> **CHALLENGE**:
Retype the listing below line for line, with no changes.
***** EXERCISE DATA
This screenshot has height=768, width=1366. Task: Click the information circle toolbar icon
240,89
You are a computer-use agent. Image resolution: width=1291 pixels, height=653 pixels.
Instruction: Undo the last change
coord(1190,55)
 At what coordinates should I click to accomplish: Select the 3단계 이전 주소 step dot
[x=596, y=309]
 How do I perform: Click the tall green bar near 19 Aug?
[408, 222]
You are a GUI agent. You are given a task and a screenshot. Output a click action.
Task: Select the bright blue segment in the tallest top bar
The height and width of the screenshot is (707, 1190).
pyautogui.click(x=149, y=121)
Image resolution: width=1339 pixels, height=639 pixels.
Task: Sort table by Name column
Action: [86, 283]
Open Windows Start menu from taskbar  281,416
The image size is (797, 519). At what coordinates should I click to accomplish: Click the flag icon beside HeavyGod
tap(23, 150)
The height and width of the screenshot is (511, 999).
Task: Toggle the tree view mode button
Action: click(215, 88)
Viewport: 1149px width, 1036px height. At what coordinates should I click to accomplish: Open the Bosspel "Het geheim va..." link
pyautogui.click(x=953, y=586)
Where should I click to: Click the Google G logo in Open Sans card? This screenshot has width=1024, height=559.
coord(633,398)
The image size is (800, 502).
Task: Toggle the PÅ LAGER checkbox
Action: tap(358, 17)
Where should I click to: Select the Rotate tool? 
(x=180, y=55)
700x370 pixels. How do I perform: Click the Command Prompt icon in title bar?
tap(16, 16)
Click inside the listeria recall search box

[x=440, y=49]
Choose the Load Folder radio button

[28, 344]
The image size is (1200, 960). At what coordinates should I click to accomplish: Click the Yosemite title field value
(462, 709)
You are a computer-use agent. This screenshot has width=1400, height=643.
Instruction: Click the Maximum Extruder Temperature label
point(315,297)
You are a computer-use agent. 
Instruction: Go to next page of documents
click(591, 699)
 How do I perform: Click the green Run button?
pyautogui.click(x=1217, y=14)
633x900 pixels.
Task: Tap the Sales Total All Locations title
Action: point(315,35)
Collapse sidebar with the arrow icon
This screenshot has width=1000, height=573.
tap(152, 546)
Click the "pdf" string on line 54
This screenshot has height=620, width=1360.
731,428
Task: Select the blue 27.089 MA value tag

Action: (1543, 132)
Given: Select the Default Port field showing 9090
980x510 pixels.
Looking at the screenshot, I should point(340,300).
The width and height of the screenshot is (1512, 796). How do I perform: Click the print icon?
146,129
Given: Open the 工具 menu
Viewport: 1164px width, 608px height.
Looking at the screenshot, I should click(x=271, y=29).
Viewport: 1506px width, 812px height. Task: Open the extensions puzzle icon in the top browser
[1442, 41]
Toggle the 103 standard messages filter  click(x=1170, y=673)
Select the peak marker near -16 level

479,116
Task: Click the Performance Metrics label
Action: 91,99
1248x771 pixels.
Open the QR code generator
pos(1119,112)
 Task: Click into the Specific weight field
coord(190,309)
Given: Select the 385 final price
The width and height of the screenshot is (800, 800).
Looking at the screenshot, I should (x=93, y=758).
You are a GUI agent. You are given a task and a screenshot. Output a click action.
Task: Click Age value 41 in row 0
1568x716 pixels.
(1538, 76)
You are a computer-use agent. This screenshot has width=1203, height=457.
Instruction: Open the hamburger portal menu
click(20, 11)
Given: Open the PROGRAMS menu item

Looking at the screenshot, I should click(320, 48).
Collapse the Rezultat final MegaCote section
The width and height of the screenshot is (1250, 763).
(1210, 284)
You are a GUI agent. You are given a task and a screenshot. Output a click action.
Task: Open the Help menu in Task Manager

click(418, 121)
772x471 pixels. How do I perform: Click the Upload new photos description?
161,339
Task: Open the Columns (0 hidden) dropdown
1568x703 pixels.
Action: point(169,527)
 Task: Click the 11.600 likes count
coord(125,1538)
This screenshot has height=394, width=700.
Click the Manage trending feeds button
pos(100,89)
**********
> **COMPLETED EXERCISE**:
This screenshot has height=768, width=1366. Task: Click the information circle toolbar icon
240,89
You are a computer-use agent. Image resolution: width=1291 pixels, height=653 pixels.
Instruction: Undo the last change
coord(1190,55)
 At what coordinates should I click to accomplish: Select the 3단계 이전 주소 step dot
[x=596, y=309]
 How do I perform: Click the tall green bar near 19 Aug?
[408, 222]
You are a GUI agent. You are given a task and a screenshot. Output a click action.
Task: Select the bright blue segment in the tallest top bar
The height and width of the screenshot is (707, 1190).
pyautogui.click(x=149, y=121)
Image resolution: width=1339 pixels, height=639 pixels.
Task: Sort table by Name column
Action: [86, 283]
Open Windows Start menu from taskbar  281,416
The image size is (797, 519). At what coordinates should I click to accomplish: Click the flag icon beside HeavyGod
tap(23, 150)
The height and width of the screenshot is (511, 999).
Task: Toggle the tree view mode button
Action: click(215, 88)
Viewport: 1149px width, 1036px height. At what coordinates should I click to accomplish: Open the Bosspel "Het geheim va..." link
pyautogui.click(x=953, y=586)
Where should I click to: Click the Google G logo in Open Sans card? This screenshot has width=1024, height=559.
coord(633,398)
The image size is (800, 502).
Task: Toggle the PÅ LAGER checkbox
Action: tap(358, 17)
Where should I click to: Select the Rotate tool? 
(x=180, y=55)
700x370 pixels. How do I perform: Click the Command Prompt icon in title bar?
tap(16, 16)
Click inside the listeria recall search box

[x=440, y=49]
Choose the Load Folder radio button

[28, 344]
The image size is (1200, 960). At what coordinates should I click to accomplish: Click the Yosemite title field value
(462, 709)
You are a computer-use agent. This screenshot has width=1400, height=643.
Instruction: Click the Maximum Extruder Temperature label
point(315,297)
You are a computer-use agent. 
Instruction: Go to next page of documents
click(591, 699)
 How do I perform: Click the green Run button?
pyautogui.click(x=1217, y=14)
633x900 pixels.
Task: Tap the Sales Total All Locations title
Action: point(315,35)
Collapse sidebar with the arrow icon
This screenshot has width=1000, height=573.
tap(152, 546)
Click the "pdf" string on line 54
This screenshot has height=620, width=1360.
731,428
Task: Select the blue 27.089 MA value tag

Action: (1543, 132)
Given: Select the Default Port field showing 9090
980x510 pixels.
Looking at the screenshot, I should point(340,300).
The width and height of the screenshot is (1512, 796). How do I perform: Click the print icon?
146,129
Given: Open the 工具 menu
Viewport: 1164px width, 608px height.
Looking at the screenshot, I should click(x=271, y=29).
Viewport: 1506px width, 812px height. Task: Open the extensions puzzle icon in the top browser
[1442, 41]
Toggle the 103 standard messages filter  click(x=1170, y=673)
Select the peak marker near -16 level

479,116
Task: Click the Performance Metrics label
Action: 91,99
1248x771 pixels.
Open the QR code generator
pos(1119,112)
 Task: Click into the Specific weight field
coord(190,309)
Given: Select the 385 final price
The width and height of the screenshot is (800, 800).
Looking at the screenshot, I should (x=93, y=758).
You are a GUI agent. You are given a task and a screenshot. Output a click action.
Task: Click Age value 41 in row 0
1568x716 pixels.
(1538, 76)
You are a computer-use agent. This screenshot has width=1203, height=457.
Instruction: Open the hamburger portal menu
click(20, 11)
Given: Open the PROGRAMS menu item

Looking at the screenshot, I should click(320, 48).
Collapse the Rezultat final MegaCote section
The width and height of the screenshot is (1250, 763).
(1210, 284)
You are a GUI agent. You are given a task and a screenshot. Output a click action.
Task: Open the Help menu in Task Manager

click(418, 121)
772x471 pixels. How do I perform: Click the Upload new photos description?
161,339
Task: Open the Columns (0 hidden) dropdown
1568x703 pixels.
Action: point(169,527)
 Task: Click the 11.600 likes count
coord(125,1538)
This screenshot has height=394, width=700.
Click the Manage trending feeds button
pos(100,89)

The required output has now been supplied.